Bölüm 5

231 29 51
                                    

Gaster'ın Ağzından

   Sans'ın arkasından bakakalmıştım.. Şelaleye doğru gidiyordu. Muhtemelen bana kırılmıştı.. Onun peşinden gitmeye karar verdim.

Karaltan'ın çıkışına gittim. Şelalenin ihtişamlı bir görüntüsü vardı. Yankı çiçekleriyle kaplanmıştı. Bana sorarsanız, burası yeraltının en huzurlu kısmıydı.

Biraz ilerledim. Sans'ın gidebileceği her yere bakıyordum. Aslına bakarsanız, çok da endişeli olduğum söylenemezdi. Sans ara sıra çevreden uzaklaşıp kafa dinlemeyi severdi.

Ve şelalenin kafa dinlemek için en uygun yer olduğunu söyleyebilirdim.

Tam tahmin ettiğim gibi, Sans bir çiçeğin başında oturuyordu. Aramızda tahminen 5-6 metre vardı. Ona biraz yaklaşınca bir takım sesler duydum.

Ağlama sesleri... Tabii bu sesler yankı çiçekleriyle de birleşiyordu. Ancak, ağlaması biraz sahte gelmişti. Neden ağlıyor numarası yapsın ki? O benim ne düşündüğümü zerre kadar önemsemiyordu.

Hemen yanına koştum. Evet, o bir denekti. Ancak her ne kadar onlarla bir bağ kurmamaya çalışsamda, kurulmuştu işte o bağ. Bağlanmıştım onlara.

Gaster: Sans! Ciddi değildim, tamam mı? Seni ve kardeşlerini her şeyden çok seviyorum.

Bir yandan ona sarılıyor, bir yandan da yaptığım aptallığı düzeltmeye çalışıyordum.

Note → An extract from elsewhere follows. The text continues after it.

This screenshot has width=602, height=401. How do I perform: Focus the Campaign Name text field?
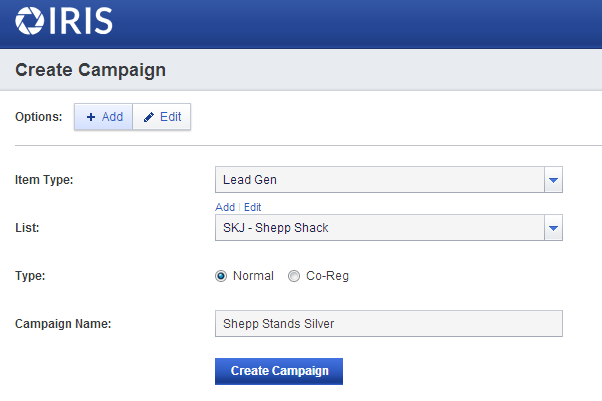pos(389,323)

Sans hayata karşı pek ilgi göstermezdi. Muhtemelen ruhundan kaynaklıydı bu kadar sabırlı olması. Çoğu şeye tepki göstermezdi. Hep gülümseyip dururdu.

Şimdi ise o güler yüzlü çocuğu ağlatmıştım.

Ağlamasına hıçkırıklar eklenmişti. Gözünden düşen yaşlar dinmek bilmiyordu. Sahte bir ağlama olduğunu düşündüğüm için kendimden tiksiniyordum.

Bir süre sonra kendini toparladı. Ağlaması geçince konuşmaya başladı.

Sans: Eğer, beni diğerleriyle savaşa yollamazsan, çok kötü şeyler olacak..

Sesi bir fısıltı gibi çıkıyordu. O gülümseyen suratı düşmüş, ciddi bir hâl almıştı. En fazla ne olabilirdi ki o savaşa gitmezse?

Gaster: Sans.. Seni savaşa yollayamam. Gittiğin anda öldürürler seni. Çok güçlüsün ve yeteneklisin. Ancak bu savaş senin için çok tehlikeli.

Sans: O zaman.. Sabah laboratuara gelen kadını yollama. Gale'i yalnız bırakma. Ya da kendin savaşa git. O ikisini güvende tutman lazım..

Savaşa gitmeyeceğini bu kadar çabuk kabullenmesini beklemiyordum. Ama kabullenmişti. Peki Aliza niye gitmeyecekti ki savaşa? Gale ve ben ne alakaydık?

Gaster: Neden? O kraliyet muhafızlarının lideri. Savaşa gitmek zorunda. Gale güvende. Zaten ben de savaşa gideceğim. Kraldan izin almaya çalışıyorum.

Sans: G.. Lütfen beni dinle. Eğer o savaşa giderse, ölecek. Ölmesini istemezsin, değil mi? Gale de.. Tanrım. Asgore aptalın teki. Sana izin vermeyecek.

Canımdan çok değer verdiğim iki kişinin ölmesini istemezdim tabii.. Ancak onlar ölmeyeceklerdi. Aliza çok güçlüydü. Gale'i de koruyacaktım.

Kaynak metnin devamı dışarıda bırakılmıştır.